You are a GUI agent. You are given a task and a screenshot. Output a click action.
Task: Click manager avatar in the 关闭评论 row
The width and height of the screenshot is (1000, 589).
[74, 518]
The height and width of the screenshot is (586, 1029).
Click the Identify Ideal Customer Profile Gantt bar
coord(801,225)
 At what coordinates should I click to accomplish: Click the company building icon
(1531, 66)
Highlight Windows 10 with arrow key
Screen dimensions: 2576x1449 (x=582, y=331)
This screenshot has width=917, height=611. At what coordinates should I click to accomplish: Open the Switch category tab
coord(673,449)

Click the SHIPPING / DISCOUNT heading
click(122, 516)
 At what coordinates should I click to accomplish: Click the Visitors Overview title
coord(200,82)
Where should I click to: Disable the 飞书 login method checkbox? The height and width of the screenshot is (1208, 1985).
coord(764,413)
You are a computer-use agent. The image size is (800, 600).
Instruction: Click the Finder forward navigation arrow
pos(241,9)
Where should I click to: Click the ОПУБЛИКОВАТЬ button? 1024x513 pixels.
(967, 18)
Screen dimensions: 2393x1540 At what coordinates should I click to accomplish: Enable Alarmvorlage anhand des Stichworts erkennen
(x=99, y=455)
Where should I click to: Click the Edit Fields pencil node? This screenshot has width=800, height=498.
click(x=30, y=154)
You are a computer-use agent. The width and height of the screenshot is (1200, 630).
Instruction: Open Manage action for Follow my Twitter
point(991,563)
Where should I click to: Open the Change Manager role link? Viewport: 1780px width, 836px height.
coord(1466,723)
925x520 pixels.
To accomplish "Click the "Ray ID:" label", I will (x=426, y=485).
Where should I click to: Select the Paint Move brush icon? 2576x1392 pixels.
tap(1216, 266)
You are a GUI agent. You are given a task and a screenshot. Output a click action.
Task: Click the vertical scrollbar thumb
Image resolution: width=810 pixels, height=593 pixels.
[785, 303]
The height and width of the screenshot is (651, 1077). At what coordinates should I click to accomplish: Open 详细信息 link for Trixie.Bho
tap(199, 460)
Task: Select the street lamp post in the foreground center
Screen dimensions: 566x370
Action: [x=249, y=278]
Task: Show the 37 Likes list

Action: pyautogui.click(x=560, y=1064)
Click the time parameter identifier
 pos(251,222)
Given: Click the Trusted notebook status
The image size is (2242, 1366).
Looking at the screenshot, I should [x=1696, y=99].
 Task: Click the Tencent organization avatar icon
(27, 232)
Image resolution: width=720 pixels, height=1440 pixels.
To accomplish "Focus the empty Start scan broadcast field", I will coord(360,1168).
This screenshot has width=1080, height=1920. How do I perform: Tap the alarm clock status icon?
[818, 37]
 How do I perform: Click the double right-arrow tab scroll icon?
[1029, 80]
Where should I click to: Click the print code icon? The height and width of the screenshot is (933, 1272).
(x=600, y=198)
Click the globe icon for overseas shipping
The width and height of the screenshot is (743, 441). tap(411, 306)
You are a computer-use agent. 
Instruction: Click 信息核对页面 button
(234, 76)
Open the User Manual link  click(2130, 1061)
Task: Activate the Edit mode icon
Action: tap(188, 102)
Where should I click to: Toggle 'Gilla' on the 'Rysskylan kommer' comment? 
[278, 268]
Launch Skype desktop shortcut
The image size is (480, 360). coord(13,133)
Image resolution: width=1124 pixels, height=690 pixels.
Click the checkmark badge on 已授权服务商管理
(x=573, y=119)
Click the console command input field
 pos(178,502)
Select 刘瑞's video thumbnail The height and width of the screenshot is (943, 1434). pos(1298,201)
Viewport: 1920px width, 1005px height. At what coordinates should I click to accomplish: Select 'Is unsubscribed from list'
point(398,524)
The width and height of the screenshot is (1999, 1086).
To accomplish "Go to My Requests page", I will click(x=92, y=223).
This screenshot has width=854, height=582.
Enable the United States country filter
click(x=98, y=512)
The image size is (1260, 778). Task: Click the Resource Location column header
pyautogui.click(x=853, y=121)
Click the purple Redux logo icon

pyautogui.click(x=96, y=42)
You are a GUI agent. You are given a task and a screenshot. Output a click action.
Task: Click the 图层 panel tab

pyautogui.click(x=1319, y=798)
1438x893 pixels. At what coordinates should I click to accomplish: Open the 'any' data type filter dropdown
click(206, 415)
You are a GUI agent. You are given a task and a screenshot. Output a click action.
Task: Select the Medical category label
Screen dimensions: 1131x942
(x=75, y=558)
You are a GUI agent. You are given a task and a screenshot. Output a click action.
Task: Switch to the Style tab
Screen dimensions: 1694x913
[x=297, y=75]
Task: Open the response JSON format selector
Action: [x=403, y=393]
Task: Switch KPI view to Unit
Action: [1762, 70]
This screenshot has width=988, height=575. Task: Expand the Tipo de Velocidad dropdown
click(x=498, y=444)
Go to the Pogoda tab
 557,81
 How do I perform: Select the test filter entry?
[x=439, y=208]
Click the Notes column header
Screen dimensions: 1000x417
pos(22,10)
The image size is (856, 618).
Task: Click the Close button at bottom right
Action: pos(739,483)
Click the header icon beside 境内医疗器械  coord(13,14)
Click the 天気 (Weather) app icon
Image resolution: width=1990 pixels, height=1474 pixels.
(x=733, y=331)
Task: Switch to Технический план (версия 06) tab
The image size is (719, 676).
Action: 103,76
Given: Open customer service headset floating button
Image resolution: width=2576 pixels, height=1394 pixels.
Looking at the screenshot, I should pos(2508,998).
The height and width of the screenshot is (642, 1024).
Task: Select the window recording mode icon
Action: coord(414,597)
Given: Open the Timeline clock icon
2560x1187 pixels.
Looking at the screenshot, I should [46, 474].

* The request
Rewrite every line of the listing above as a numbered list, leaving out any blank lines.

* Reply
1. You are a GUI agent. You are given a task and a screenshot. Output a click action.
2. Task: Click manager avatar in the 关闭评论 row
3. The width and height of the screenshot is (1000, 589).
4. [74, 518]
5. The height and width of the screenshot is (586, 1029).
6. Click the Identify Ideal Customer Profile Gantt bar
7. coord(801,225)
8.  At what coordinates should I click to accomplish: Click the company building icon
9. (1531, 66)
10. Highlight Windows 10 with arrow key
11. Screen dimensions: 2576x1449 (x=582, y=331)
12. This screenshot has width=917, height=611. At what coordinates should I click to accomplish: Open the Switch category tab
13. coord(673,449)
14. Click the SHIPPING / DISCOUNT heading
15. click(122, 516)
16.  At what coordinates should I click to accomplish: Click the Visitors Overview title
17. coord(200,82)
18. Where should I click to: Disable the 飞书 login method checkbox? The height and width of the screenshot is (1208, 1985).
19. coord(764,413)
20. You are a computer-use agent. The image size is (800, 600).
21. Instruction: Click the Finder forward navigation arrow
22. pos(241,9)
23. Where should I click to: Click the ОПУБЛИКОВАТЬ button? 1024x513 pixels.
24. (967, 18)
25. Screen dimensions: 2393x1540 At what coordinates should I click to accomplish: Enable Alarmvorlage anhand des Stichworts erkennen
26. (x=99, y=455)
27. Where should I click to: Click the Edit Fields pencil node? This screenshot has width=800, height=498.
28. click(x=30, y=154)
29. You are a computer-use agent. The width and height of the screenshot is (1200, 630).
30. Instruction: Open Manage action for Follow my Twitter
31. point(991,563)
32. Where should I click to: Open the Change Manager role link? Viewport: 1780px width, 836px height.
33. coord(1466,723)
34. 925x520 pixels.
35. To accomplish "Click the "Ray ID:" label", I will (x=426, y=485).
36. Where should I click to: Select the Paint Move brush icon? 2576x1392 pixels.
37. tap(1216, 266)
38. You are a GUI agent. You are given a task and a screenshot. Output a click action.
39. Task: Click the vertical scrollbar thumb
40. Image resolution: width=810 pixels, height=593 pixels.
41. [785, 303]
42. The height and width of the screenshot is (651, 1077). At what coordinates should I click to accomplish: Open 详细信息 link for Trixie.Bho
43. tap(199, 460)
44. Task: Select the street lamp post in the foreground center
45. Screen dimensions: 566x370
46. Action: [x=249, y=278]
47. Task: Show the 37 Likes list
48. Action: pyautogui.click(x=560, y=1064)
49. Click the time parameter identifier
50.  pos(251,222)
51. Given: Click the Trusted notebook status
52. The image size is (2242, 1366).
53. Looking at the screenshot, I should [x=1696, y=99].
54.  Task: Click the Tencent organization avatar icon
55. (27, 232)
56. Image resolution: width=720 pixels, height=1440 pixels.
57. To accomplish "Focus the empty Start scan broadcast field", I will coord(360,1168).
58. This screenshot has width=1080, height=1920. How do I perform: Tap the alarm clock status icon?
59. [818, 37]
60.  How do I perform: Click the double right-arrow tab scroll icon?
61. [1029, 80]
62. Where should I click to: Click the print code icon? The height and width of the screenshot is (933, 1272).
63. (x=600, y=198)
64. Click the globe icon for overseas shipping
65. The width and height of the screenshot is (743, 441). tap(411, 306)
66. You are a computer-use agent. 
67. Instruction: Click 信息核对页面 button
68. (234, 76)
69. Open the User Manual link  click(2130, 1061)
70. Task: Activate the Edit mode icon
71. Action: tap(188, 102)
72. Where should I click to: Toggle 'Gilla' on the 'Rysskylan kommer' comment? 
73. [278, 268]
74. Launch Skype desktop shortcut
75. The image size is (480, 360). coord(13,133)
76. Image resolution: width=1124 pixels, height=690 pixels.
77. Click the checkmark badge on 已授权服务商管理
78. (x=573, y=119)
79. Click the console command input field
80.  pos(178,502)
81. Select 刘瑞's video thumbnail The height and width of the screenshot is (943, 1434). pos(1298,201)
82. Viewport: 1920px width, 1005px height. At what coordinates should I click to accomplish: Select 'Is unsubscribed from list'
83. point(398,524)
84. The width and height of the screenshot is (1999, 1086).
85. To accomplish "Go to My Requests page", I will click(x=92, y=223).
86. This screenshot has width=854, height=582.
87. Enable the United States country filter
88. click(x=98, y=512)
89. The image size is (1260, 778). Task: Click the Resource Location column header
90. pyautogui.click(x=853, y=121)
91. Click the purple Redux logo icon
92. pyautogui.click(x=96, y=42)
93. You are a GUI agent. You are given a task and a screenshot. Output a click action.
94. Task: Click the 图层 panel tab
95. pyautogui.click(x=1319, y=798)
96. 1438x893 pixels. At what coordinates should I click to accomplish: Open the 'any' data type filter dropdown
97. click(206, 415)
98. You are a GUI agent. You are given a task and a screenshot. Output a click action.
99. Task: Select the Medical category label
100. Screen dimensions: 1131x942
101. (x=75, y=558)
102. You are a GUI agent. You are given a task and a screenshot. Output a click action.
103. Task: Switch to the Style tab
104. Screen dimensions: 1694x913
105. [x=297, y=75]
106. Task: Open the response JSON format selector
107. Action: [x=403, y=393]
108. Task: Switch KPI view to Unit
109. Action: [1762, 70]
110. This screenshot has width=988, height=575. Task: Expand the Tipo de Velocidad dropdown
111. click(x=498, y=444)
112. Go to the Pogoda tab
113.  557,81
114.  How do I perform: Select the test filter entry?
115. [x=439, y=208]
116. Click the Notes column header
117. Screen dimensions: 1000x417
118. pos(22,10)
119. The image size is (856, 618).
120. Task: Click the Close button at bottom right
121. Action: pos(739,483)
122. Click the header icon beside 境内医疗器械  coord(13,14)
123. Click the 天気 (Weather) app icon
124. Image resolution: width=1990 pixels, height=1474 pixels.
125. (x=733, y=331)
126. Task: Switch to Технический план (версия 06) tab
127. The image size is (719, 676).
128. Action: 103,76
129. Given: Open customer service headset floating button
130. Image resolution: width=2576 pixels, height=1394 pixels.
131. Looking at the screenshot, I should pos(2508,998).
132. The height and width of the screenshot is (642, 1024).
133. Task: Select the window recording mode icon
134. Action: coord(414,597)
135. Given: Open the Timeline clock icon
136. 2560x1187 pixels.
137. Looking at the screenshot, I should [46, 474].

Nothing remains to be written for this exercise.